Disaster aid spending package keeps growing as parties bicker over funding deal

The House on Friday passed a $19.1 billion aid package to help states and territories recover from a string of recent natural disasters, but the ballooning spending measure is snagged in a dispute with Republicans and President Trump over funding for Puerto Rico and the emergency at the border.

The House approved a string of amendments to the bill, increasing the original $17.2 billion price tag by nearly $2 billion in a matter of minutes. The spending level has nearly tripled since negotiations began late last year.

The bill passed with mostly Democratic support hours after President Trump sent a tweet urging the GOP to vote against it.

“House Republicans should not vote for the BAD DEMOCRAT Disaster Supplemental Bill which hurts our States, Farmers & Border Security. Up for vote tomorrow,” Trump tweeted late Thursday. “We want to do much better than this. All sides keep working and send a good BILL for immediate signing!”

Republicans, he tweeted later, “must stick together.”

The measure passed 257-150, with 34 Republicans voting in favor of the long-stalled bill.

[Read more: Schumer blasts Trump’s ‘bloviating’ Florida Panhandle rally]

The two parties have been bickering over the stalled aid package since late last year, when the House, then led by the GOP, passed a $7.8 billion package in December that Senate Democrats blocked.

A significant chunk of the last-minute funding, more than $1 billion, came from amendments added to help the Marines and Air Force rebuild infrastructure badly damaged in 2018 hurricanes.

It’s now far more than doubled in size from the December 2018 bill, partly to address new disasters that have occurred this year.

The additions include $3 billion to help five Midwestern states recover from significant flooding that began in March as well as recent tornadoes that destroyed communities in the South.

Additional funding for Puerto Rico is at the heart of the dispute, but a last-minute effort by Trump to include border security aid has also complicated the talks.

Trump has signaled he wants the package to include $4.5 billion in emergency funding to help the federal government deal with the latest surge of illegal immigrants along the southern border.
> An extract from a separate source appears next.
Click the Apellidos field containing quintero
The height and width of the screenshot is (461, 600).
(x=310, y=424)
Republicans and Democrats have signaled opposition to including border security money in the disaster aid package.

Republicans attempted to amend the House bill with $2.8 billion for the Health and Human Services Department to administer aid to unaccompanied children at the border, but Democrats blocked it.

Puerto Rico, a U.S. territory, is calling for more federal funding to help recover from 2017 hurricanes Maria and Irma, which flattened the island’s infrastructure.
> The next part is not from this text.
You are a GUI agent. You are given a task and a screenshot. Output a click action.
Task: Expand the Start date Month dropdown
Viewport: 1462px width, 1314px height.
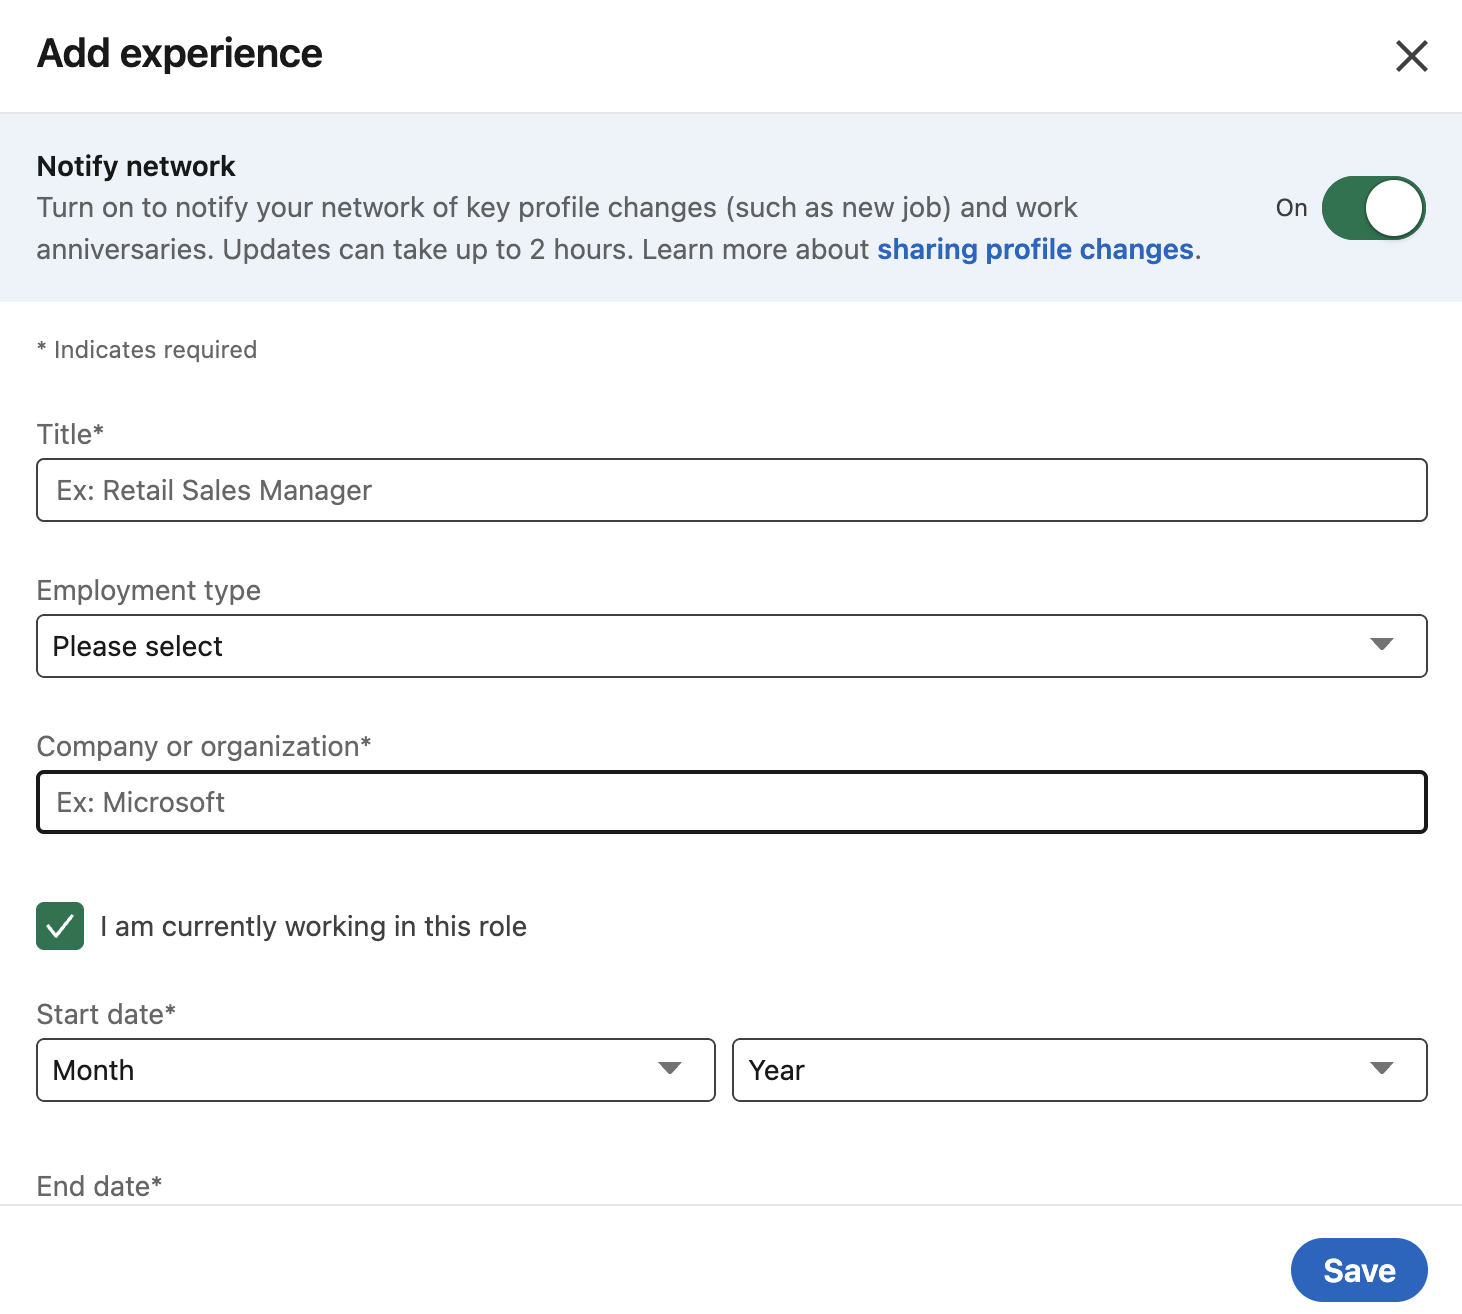click(x=375, y=1070)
The House bill adds $600 million for nutrition assistance plus additional funding to help Puerto Rico rebuild.

It also provides Puerto Rico access to more funding from the Federal Emergency Management Agency as well as a $25 million Army Corps of Engineers ecosystem project in Puerto Rico. The measure makes Puerto Rico eligible for some of $500 million in water infrastructure resiliency funding.

Republicans, and in particular President Trump, want far less funding for Puerto Rico.

Trump has argued the island has received billions from the federal government and doesn’t need more.

Puerto Rico is overseen by a financial management board because of government mismanagement that has left it billions of dollars in debt.

Senate lawmakers late this week offered Democrats a compromise on new funding for Puerto Rico, but they rejected it, telling Republicans it is too low.

“We put together one with Senate appropriations and made an offer to the Democratic side, and I want to publicly make that known to everyone,” Minority Leader Kevin McCarthy, R-Calif., said before the House vote.

“I believe we can solve this by next week. Let’s put our committee together, let’s work through the weekend and the beginning of next week and we can be right back here with a debate and bipartisanship,” McCarthy added. “One united vote that will become law that the president will seek to sign.”

The fight over disaster relief funding has delayed aid to areas across the nation devastated by flooding, fires, hurricanes, and tornadoes.

“Iowans need our help,” Rep. Cindy Axne, a Democrat representing the Council Bluffs area, said after addressing severe flooding that has ruined farms and communities in the Midwest.

Rep. Nydia Velázquez, D-N.Y., gave an impassioned speech urging the Senate and Trump to accept the House bill.

“I pray this bill, which rightfully asserts so many other parts of the union of our nation, will motivate the Senate to at last act and the president to sign this badly needed aid into law,” Velázquez said. “This is a matter of life and death for so many in Puerto Rico.”

Senate Majority Leader Mitch McConnell, R-Ky., said he is hoping to pass a disaster relief package with the House by the end of the month.

“We’re open to additional Puerto Rico assistance,” McConnell said. “They’ve certainly gotten a substantial amount already, but we’re open to discussing additional funding. We need to get this done. We need to pass it out of the Senate before the Memorial Day recess.”

McConnell added, “It’s no excuse to politicize this situation.”